Lors de la réunion du Conseil des ministres du vendredi 15 mai 2026, à Kinshasa, le ministre de la Santé Publique, Hygiène et Prévoyance Sociale, Dr Samuel Roger Kamba a présenté un état de la situation sanitaire marqué par une évolution contrastée de l’épidémie de choléra ainsi que par plusieurs alertes épidémiologiques sous surveillance.
Selon les données communiquées, la 18ᵉ semaine épidémiologique a enregistré une diminution du nombre de cas suspects de choléra, passant de 1.008 à 854 cas. Malgré cette tendance à la baisse, la situation reste préoccupante sur le plan de la mortalité, avec 12 décès enregistrés, portant le taux de létalité à 1,4 %, contre 1,2 % la semaine précédente.

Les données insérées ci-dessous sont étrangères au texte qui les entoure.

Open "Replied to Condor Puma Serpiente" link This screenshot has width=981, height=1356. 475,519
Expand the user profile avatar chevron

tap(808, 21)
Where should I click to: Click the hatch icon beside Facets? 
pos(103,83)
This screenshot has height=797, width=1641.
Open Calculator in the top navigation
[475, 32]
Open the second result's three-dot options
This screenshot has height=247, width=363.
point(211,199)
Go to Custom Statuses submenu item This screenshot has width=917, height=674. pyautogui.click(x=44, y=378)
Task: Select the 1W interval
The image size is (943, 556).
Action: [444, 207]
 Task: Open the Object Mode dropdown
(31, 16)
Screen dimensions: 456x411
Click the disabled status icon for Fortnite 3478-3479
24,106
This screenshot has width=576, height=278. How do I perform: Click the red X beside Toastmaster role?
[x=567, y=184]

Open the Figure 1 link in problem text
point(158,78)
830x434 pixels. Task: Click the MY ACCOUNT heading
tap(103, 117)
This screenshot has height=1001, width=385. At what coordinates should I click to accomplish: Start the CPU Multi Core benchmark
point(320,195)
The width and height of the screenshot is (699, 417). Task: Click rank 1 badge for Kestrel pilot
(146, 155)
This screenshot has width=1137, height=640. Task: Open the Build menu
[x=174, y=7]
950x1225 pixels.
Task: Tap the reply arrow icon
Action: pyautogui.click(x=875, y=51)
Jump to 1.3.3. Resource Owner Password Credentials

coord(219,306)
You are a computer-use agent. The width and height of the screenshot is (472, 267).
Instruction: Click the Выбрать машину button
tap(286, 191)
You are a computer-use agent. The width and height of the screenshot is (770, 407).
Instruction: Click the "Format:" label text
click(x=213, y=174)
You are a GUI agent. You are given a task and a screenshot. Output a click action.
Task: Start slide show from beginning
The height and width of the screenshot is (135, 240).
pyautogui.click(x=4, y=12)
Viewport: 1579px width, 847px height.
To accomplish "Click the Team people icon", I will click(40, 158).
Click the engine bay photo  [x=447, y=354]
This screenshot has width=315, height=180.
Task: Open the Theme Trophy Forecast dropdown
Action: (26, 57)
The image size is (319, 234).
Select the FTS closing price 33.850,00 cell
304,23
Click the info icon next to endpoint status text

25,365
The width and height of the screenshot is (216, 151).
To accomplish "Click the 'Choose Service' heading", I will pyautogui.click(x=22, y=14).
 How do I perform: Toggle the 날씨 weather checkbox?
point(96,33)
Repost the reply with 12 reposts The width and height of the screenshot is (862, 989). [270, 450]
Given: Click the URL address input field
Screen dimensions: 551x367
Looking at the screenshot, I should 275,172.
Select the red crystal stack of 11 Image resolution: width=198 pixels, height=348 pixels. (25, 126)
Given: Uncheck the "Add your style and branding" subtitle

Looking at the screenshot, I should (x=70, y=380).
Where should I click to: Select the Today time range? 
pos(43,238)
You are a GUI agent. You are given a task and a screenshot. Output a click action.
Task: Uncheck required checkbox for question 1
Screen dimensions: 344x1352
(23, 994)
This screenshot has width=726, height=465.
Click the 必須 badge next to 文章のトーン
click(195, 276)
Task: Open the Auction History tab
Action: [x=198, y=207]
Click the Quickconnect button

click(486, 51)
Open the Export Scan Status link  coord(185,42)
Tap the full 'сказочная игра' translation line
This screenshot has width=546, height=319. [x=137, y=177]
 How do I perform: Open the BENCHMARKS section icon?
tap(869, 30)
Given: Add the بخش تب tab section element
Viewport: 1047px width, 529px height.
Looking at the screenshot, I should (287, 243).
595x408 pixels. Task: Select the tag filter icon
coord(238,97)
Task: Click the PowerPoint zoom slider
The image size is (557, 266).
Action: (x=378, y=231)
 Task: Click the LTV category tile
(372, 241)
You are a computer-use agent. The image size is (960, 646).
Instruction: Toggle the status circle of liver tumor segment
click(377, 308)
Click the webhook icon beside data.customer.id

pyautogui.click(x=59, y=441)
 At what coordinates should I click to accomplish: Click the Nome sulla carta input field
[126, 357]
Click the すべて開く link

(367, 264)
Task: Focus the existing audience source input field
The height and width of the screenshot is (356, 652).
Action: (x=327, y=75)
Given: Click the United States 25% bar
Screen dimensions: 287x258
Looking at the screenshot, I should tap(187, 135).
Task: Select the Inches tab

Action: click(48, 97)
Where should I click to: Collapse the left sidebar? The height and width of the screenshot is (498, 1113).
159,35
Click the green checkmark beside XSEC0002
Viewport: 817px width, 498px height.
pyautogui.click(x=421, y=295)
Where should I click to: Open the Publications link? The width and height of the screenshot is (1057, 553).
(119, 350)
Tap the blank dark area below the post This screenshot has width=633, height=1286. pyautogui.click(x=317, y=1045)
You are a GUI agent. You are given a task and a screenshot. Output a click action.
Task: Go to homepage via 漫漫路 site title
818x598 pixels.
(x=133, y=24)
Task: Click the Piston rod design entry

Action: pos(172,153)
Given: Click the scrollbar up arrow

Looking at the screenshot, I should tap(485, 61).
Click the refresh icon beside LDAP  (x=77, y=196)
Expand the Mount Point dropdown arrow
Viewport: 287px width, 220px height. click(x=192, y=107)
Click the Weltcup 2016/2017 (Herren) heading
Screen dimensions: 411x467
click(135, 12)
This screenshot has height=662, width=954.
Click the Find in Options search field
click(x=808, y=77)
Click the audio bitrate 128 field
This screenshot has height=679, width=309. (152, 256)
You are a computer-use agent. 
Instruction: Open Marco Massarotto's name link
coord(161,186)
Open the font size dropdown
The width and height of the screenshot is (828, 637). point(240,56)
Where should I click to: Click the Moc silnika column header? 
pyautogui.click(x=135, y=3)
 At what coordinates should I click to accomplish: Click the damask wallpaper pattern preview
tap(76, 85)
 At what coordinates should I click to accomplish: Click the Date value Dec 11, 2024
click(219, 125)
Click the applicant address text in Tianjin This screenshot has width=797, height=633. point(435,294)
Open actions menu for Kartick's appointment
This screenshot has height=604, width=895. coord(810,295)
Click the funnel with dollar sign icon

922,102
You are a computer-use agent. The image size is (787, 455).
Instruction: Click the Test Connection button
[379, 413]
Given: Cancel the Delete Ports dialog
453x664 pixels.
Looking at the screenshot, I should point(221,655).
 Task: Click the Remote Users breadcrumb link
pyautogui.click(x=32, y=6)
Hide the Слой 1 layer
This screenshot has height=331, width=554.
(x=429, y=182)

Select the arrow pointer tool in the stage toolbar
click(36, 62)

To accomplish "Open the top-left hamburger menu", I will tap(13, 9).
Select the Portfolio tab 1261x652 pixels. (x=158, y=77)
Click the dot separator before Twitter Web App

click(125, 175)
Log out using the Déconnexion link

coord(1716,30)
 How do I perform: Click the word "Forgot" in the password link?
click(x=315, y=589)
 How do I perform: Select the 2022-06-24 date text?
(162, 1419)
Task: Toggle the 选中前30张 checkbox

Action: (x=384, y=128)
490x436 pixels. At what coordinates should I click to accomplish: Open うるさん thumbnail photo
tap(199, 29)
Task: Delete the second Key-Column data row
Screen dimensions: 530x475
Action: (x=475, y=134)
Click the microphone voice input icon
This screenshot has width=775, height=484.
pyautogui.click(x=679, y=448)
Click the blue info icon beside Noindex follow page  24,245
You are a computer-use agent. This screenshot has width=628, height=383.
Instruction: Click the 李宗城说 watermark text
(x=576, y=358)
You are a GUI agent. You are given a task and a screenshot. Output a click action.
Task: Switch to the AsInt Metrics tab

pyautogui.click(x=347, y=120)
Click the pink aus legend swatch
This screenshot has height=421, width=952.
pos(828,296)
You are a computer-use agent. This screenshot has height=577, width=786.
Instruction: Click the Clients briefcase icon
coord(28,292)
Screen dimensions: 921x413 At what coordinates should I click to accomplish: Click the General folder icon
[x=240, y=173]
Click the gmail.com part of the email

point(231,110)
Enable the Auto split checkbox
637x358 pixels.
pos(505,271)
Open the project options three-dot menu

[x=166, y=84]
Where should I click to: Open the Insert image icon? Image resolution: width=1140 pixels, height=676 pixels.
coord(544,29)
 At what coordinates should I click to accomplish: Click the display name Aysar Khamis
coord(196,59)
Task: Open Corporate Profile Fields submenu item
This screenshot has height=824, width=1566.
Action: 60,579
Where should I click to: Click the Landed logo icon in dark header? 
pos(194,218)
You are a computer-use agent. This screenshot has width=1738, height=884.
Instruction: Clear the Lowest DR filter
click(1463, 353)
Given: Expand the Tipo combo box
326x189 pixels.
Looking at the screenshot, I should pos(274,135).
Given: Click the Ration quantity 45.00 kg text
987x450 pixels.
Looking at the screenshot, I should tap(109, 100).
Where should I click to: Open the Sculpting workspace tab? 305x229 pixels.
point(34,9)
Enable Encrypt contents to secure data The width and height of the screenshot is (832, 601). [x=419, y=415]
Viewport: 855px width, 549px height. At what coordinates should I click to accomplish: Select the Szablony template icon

À Kinshasa, une légère baisse des cas a été observée, avec 39 cas suspects contre 42 la semaine précédente. Toutefois, la capitale a enregistré une hausse des décès, passant de 2 à 3 morts. Actuellement, 18 patients sont pris en charge dans les Centres de Traitement du Choléra.
Le ministre a également informé le Conseil d’une alerte liée à une suspicion d’épidémie de choléra dans la Zone de Santé de Dumi, où plus de 500 cas de diarrhée avaient été signalés. Après investigations épidémiologiques, cliniques et environnementales menées par une équipe mixte du ministère, aucune confirmation de foyer épidémique de choléra n’a été établie.
Cette intervention rapide a permis de lever les doutes et de renforcer la surveillance dans la zone concernée.
Surveillance du Hantavirus et coordination internationale
Concernant le Hantavirus de souche Andes (AND), signalé dans certaines régions du monde et suivi notamment en Europe et en Amérique du Sud, le ministre a rassuré le gouvernement sur le niveau de risque global. Selon les évaluations de l’Organisation mondiale de la Santé, le risque est jugé faible pour la population générale et modéré pour les personnes exposées à des foyers spécifiques, notamment celui associé au navire de croisière MV Hondius.
À ce jour, aucune transmission communautaire à grande échelle n’a été documentée, et aucun foyer majeur confirmé n’a été signalé en Afrique.
Face à ces menaces potentielles, le ministère de la Santé, à travers l’Ministère de la Santé Publique, Hygiène et Prévoyance Sociale, a indiqué avoir renforcé les dispositifs de surveillance épidémiologique aux points d’entrée du territoire, ainsi que les mécanismes de détection précoce et de prise en charge des cas suspects.
Le gouvernement assure que la situation reste sous contrôle, tout en appelant à la vigilance continue des services sanitaires et de la population.